Roger Salardenne (1902-1968)
Journaliste, écrivain et humoriste, Roger Ferdinand Alexis Salardenne naît le 3 mars 1902 à Sedan (Ardennes). Il s’impose dès les années 1920 comme l’une des figures singulières de l’humour français, mêlant fantaisie loufoque, érudition décalée et regard bienveillant sur le monde. Il meurt à Paris (XXᵉ arrondissement) le 8 mai 1968, au terme d’une longue maladie.
Des débuts précoces dans la presse
Entré très tôt dans le journalisme, Roger Salardenne publie ses premiers textes au début des années 1920. Il collabore à divers journaux et maisons d’édition populaires, où il signe romans, chroniques et « gauloiseries », parfois d’inspiration érotique, dans un esprit volontiers parodique. Il écrit notamment pour les éditions Rouff et Ferenczi & fils, et cosigne avec l’humoriste René Virard La Vénus des sleepings (1927).
Curieux de tout, il est aussi l’auteur de plusieurs ouvrages très documentés consacrés au naturisme en Allemagne à l’époque de la République de Weimar (1929-1931), travaux aujourd’hui peu connus mais révélateurs d’un esprit attentif aux marges, aux utopies sociales et aux contre-cultures européennes.
Le Fakir du Canard enchaîné
Roger Salardenne entre au Canard enchaîné dès septembre 1923. À partir de 1925, il y tient régulièrement chronique sous le pseudonyme savoureusement orientaliste de « Fakir Denn’salhar », dans la rubrique « Le coin du fakir ». Pendant des décennies, il y commente l’actualité avec une bonne humeur imperturbable, un humour « délicieusement loufoque », selon les mots mêmes du journal.
Son style, faussement nonchalant, repose sur l’absurde, le décalage et une ironie sans méchanceté.
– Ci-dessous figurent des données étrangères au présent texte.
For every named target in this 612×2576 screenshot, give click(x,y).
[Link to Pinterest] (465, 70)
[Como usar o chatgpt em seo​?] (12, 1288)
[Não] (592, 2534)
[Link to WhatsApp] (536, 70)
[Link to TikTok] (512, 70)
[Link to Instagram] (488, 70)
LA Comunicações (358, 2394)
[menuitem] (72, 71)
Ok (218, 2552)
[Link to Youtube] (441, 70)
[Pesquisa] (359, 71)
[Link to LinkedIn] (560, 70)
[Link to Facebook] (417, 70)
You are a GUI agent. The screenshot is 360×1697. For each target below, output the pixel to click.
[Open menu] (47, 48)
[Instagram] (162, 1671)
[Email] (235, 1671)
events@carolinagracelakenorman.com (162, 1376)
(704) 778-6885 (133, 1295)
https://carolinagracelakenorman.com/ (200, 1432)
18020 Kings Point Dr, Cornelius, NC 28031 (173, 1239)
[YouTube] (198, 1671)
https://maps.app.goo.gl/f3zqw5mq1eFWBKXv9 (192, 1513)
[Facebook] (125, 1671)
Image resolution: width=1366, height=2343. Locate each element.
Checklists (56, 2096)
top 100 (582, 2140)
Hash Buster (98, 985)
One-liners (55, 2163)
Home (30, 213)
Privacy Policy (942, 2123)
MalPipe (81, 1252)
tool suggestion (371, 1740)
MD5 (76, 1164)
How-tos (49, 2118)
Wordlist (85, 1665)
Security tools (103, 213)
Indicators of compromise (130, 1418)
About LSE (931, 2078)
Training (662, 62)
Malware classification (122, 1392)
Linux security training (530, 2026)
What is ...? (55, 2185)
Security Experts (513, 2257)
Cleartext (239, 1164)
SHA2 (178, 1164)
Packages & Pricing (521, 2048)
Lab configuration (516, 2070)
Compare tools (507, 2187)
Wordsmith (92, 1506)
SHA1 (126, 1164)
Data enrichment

Loin de l’attaque frontale, Salardenne préfère la pirouette, l’ellipse et le sourire en coin. Cette voix singulière s’épanouit aussi bien dans les colonnes du Canard que dans celles de L’Os à moelle, hebdomadaire satirique fondé par Pierre Dac, qu’il anime à ses côtés.
Reportages, romans et fidélités
Outre ses chroniques humoristiques, Roger Salardenne signe des grands reportages, notamment dans Le Parisien libéré, ainsi que des romans « farfelus », selon l’expression affectueuse du Canard. Il demeure toutefois profondément attaché à une forme d’humour populaire et accessible, sans jamais céder au cynisme.
Durant la Seconde Guerre mondiale, il participe au journal humoristique lyonnais Guignol, en compagnie d’Ernest Reynaud. Après la Libération, il retrouve naturellement la rédaction du Canard enchaîné, où il poursuit sa collaboration jusqu’à ce que la maladie l’oblige à se retirer progressivement de l’écriture.
Un homme à part
Dans le bref hommage que lui rend le Canard enchaîné du 15 mai 1968, le journal souligne que, malgré les années de silence imposées par la maladie, Roger Salardenne avait conservé intact « son humour imperturbable ». Ceux qui l’ont connu gardent le souvenir d’« un ami affable et doux », semblant traverser la vie « hors de portée des méchancetés ».
Toute l’équipe du Canard s’associe alors à la peine de sa femme et de sa fille, saluant la mémoire d’un compagnon de route fidèle, discret et profondément humain.
Fumet de Canard : Fakir sans tapis volant mais jamais à court de pirouettes, Roger Salardenne aura fait du rire une forme de politesse, et de la loufoquerie un art sérieux. Une plume douce, obstinément libre, qui savait regarder le monde de biais pour mieux en révéler l’absurdité.